On the fifth of December 2024, a leading publication published the headline “Insurance CEO Gunned Down In Manhattan”. The report then noted that Brian Thompson was “fatally wounded from behind in Midtown Manhattan by a killer who then walked coolly away”. The daytime killing was indeed both cold and shocking. But numerous US citizens reacted differently: for those who faced insurance rejections or faced exorbitant healthcare costs, the news felt like a release. Online platforms erupted. One post read: “All jokes aside … no one here is the judge of who should live or perish. That’s the job of the AI algorithm the insurance company created to increase earnings on your health.”

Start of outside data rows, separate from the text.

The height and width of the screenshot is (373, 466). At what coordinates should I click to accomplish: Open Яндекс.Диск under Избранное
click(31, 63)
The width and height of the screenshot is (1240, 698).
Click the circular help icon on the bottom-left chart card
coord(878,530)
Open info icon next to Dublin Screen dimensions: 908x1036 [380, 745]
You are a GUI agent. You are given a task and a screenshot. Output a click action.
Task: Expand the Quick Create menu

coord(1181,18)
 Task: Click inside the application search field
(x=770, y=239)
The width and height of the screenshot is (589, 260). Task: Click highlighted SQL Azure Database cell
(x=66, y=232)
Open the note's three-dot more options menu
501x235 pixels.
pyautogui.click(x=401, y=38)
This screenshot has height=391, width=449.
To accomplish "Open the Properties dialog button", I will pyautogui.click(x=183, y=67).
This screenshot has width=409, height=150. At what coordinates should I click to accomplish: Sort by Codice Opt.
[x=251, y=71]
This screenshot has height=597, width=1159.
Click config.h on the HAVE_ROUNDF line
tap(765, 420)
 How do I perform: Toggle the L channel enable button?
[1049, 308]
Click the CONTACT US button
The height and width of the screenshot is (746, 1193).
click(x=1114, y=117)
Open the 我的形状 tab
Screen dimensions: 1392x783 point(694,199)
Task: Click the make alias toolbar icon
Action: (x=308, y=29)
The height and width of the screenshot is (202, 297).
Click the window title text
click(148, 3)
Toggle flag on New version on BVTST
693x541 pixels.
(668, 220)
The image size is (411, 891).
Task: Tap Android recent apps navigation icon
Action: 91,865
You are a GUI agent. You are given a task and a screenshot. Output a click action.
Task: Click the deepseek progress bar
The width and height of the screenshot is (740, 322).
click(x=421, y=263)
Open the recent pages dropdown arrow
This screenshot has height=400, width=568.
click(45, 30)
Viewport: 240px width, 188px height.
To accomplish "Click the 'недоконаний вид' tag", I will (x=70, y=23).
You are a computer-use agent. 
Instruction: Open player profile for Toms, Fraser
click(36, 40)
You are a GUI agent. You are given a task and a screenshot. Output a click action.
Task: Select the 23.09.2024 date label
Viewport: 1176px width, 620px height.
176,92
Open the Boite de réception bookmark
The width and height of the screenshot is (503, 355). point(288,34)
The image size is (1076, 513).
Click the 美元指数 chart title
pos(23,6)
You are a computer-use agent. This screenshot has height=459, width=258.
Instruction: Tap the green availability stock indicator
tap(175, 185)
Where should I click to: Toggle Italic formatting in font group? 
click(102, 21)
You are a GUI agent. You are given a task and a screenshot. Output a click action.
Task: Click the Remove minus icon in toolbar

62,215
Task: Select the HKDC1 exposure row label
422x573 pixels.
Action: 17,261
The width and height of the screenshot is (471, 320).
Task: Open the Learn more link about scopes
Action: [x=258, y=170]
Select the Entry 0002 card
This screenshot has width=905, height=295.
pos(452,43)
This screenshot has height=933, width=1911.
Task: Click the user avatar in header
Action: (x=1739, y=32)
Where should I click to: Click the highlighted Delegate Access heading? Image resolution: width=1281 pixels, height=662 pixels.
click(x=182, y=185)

Five days later, Luigi Mangione, a handsome, 26-year-old University of Pennsylvania graduate with a master’s in computer science, was arrested at a McDonald’s in Altoona, Pennsylvania. He faces court proceedings on federal and state charges of murder, with prosecutors seeking the capital punishment. So who is Mangione? And what might have motivated the accused offense? These are the issues John H Richardson attempts to answer in an investigation that explores broader themes, too.
A writer for a major publication, Richardson spent years researching the communities that exist in the hidden parts of the internet, producing articles about people “plagued by genuine concerns about an end-times scenario”. To reveal “the making” of his subject, Richardson first reviews Mangione’s wide-ranging book list. We learn that “[when] he was taken into custody, Luigi had a list of 295 books on a reading platform”. Their content ranged from climate change to masculinity, along with a “emphasis on his own personal growth, both body and mind”. Furthermore, Richardson analyzes his correspondence with influencers and authors as well as his many posts on social media. These original materials, intended to depict a picture of Mangione, instead present him as an amorphous figure. Richardson tries to justify this by proposing that “Luigi’s elusiveness, in fact, is what gives him a little of that old deceiver’s charm”. Here, as elsewhere, Richardson attempts to cast his subject in symbolic roles.
Mangione is deeply anxious about the world around him, one where ‘everything is accelerating whether we like it or not’
As for “the meaning” of the title, Richardson uses as a clue three words – “delay”, “refuse” and “remove”, engraved on the ammunition left behind at the crime scene. These are the terms sometimes used by medical insurers to deny coverage. He examines the indication Mangione suffered from a chronic back condition, which might have provided motive for an attack, but discovers no confirmation; instead, what significance there is seems to lie in Mangione’s existential anxiety about the world around him, one where “the pace is quickening whether we like it or not, moving rapidly to the edge”; a world where the general belief seems to be that AI is going to ultimately either take control, or destroy us, or both.
Conspicuous by their absence from the book are conversations with the principal actors. Richardson made requests, but never expected access to Mangione himself. And his family stated explicitly that they had chosen not to talk to the press in advance of the trial. Another glaring gap is any significant information about the victim, Thompson, though we learn that under his leadership, from the early 2020s, UHC profits rose significantly.
By book’s end, the audience has no clear understanding of Mangione’s personality or what could have driven his accused actions. Worse still, Richardson’s apparent empathy for him gives the reader the disturbing feeling of having been privy to a subtle approval of an assassination. In the book’s final lines, Richardson delivers his fairytale assessment: “We’ve entered a time of fables, the mad king, the beast in the labyrinth and the emperor without clothes.” In that tale “Robin Hoods come with a beautiful promise … They arrive in periods of unrest, when the people are suffering and everything is confusing anymore.”
One thing is certain: as Mangione’s legal representatives continues in its attempts have accusations that could lead to the death penalty thrown out, any reference of myths, folk heroes, champions or villains will not be admissible as evidence in defence of this attractive individual with a “features reminiscent of classical art” soon to be on trial for murder.